Mechanic serves on the board of counselors for USC School of Cinematic Arts, and the board of BFI Southbank (formerly known as the National Film Theatre) American Friends. He has also served on the board of governors of the Academy of Motion Picture Arts and Sciences. Mechanic has been honored with the Showman of the Year Award by the Producers Guild of America. He is in the Video Hall of Fame, and has received a Martini Shot Mentor award from Women in Film Crystal + Lucy Awards in 1999. Mechanic has served as an executive for Paramount Pictures and Warner Bros.

==Early life==
Mechanic graduated from Michigan State University in 1973 with a degree in English.

==Career==
From 1978 to 1982, Mechanic worked for Select TV Programming Inc., as vice president of programming. He also held the position of vice president of pay TV and post-theatrical markets for Paramount and senior creative executive at Paramount Pictures.

===1984–1994: At Disney===
Following a position at Paramount Pictures, Mechanic moved to Disney in 1984, subsequently building its home-video units both in the United States and overseas from minor industry players to nearly double the size of their nearest competitors. The division grew from $30 million in revenue to over $3 billion and notched the majority of the all-time best-selling videos. Mechanic pioneered the concept of direct sales to mass merchants, which has become an important part of the home entertainment business today.

At the Walt Disney Studios, where he served as president of international distribution and worldwide video, he oversaw international theatrical, worldwide home video, and worldwide pay television.
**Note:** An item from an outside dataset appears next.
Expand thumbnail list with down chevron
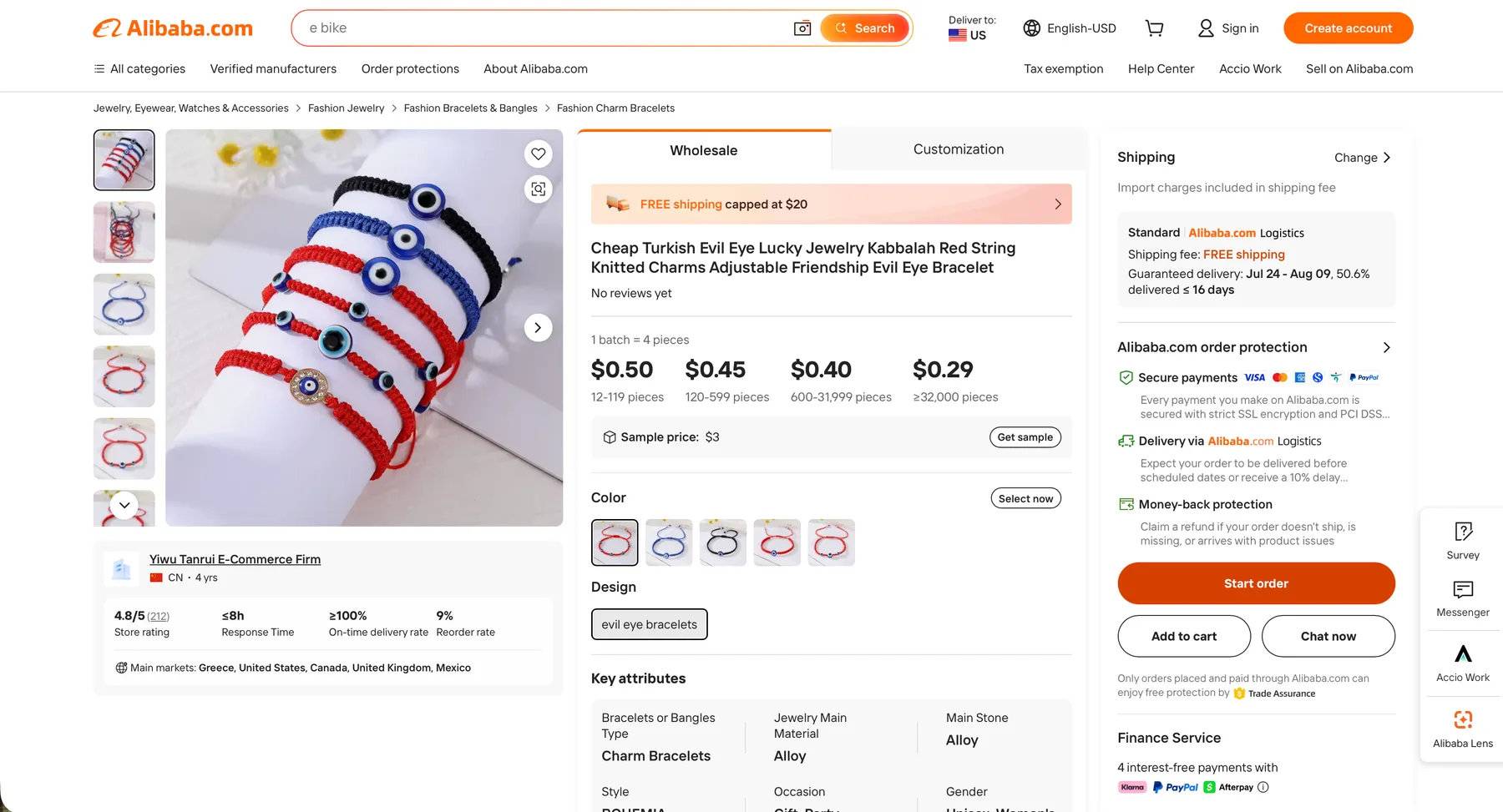click(124, 505)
Mechanic is married to Carol Mechanic. They have a daughter named Erin Mechanic.

One of Mechanic's critical moves occurred when he ended a five-year relationship between Disney and Warner Bros. for the overseas distribution of the Disney studio's theatrical product and set up Buena Vista International (BVI). In its first full year of operation, the unit became the industry's No. 1 Distributor. It was the first completely new international theatrical distribution organization in more than three decades.
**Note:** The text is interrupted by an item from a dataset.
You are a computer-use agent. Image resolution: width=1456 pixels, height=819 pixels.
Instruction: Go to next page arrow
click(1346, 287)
Mechanic had also served as both senior vice president of Walt Disney Home Video and vice president of pay television sales for the Walt Disney Company. During this period, he also oversaw network specials for Disney Television that received several Emmy Awards nominations.

===1994–2000: At Fox Entertainment===
In 1994, he became the chairman and chief executive officer of Fox Filmed Entertainment., which is a corporate division of News Corporation. In his new position, Mechanic was responsible not only for Fox's home video activities, but for production, marketing, distribution, international theatrical activities, and pay TV as well.

Fox produced the number-one grossing films worldwide in 1995, 1996 and 1997 with Die Hard with a Vengeance, Independence Day and Titanic.

As a result of his leadership, in 1998, Twentieth Century Fox was the number-one studio in worldwide box-office gross revenue. That same year, Fox Music produced five of the top ten selling soundtracks: Titanic, Hope Floats, Dr. Dolittle, Bulworth, and Ally McBeal. In addition, during his reign, the studio produced six of the top ten grossing movies of all time and six of the top ten selling live-action videos-both domestically and internationally, including the best-selling video in history, Titanic.

Under his management, in all, the studio earned 72 Oscar nominations, including five Best Picture nominations.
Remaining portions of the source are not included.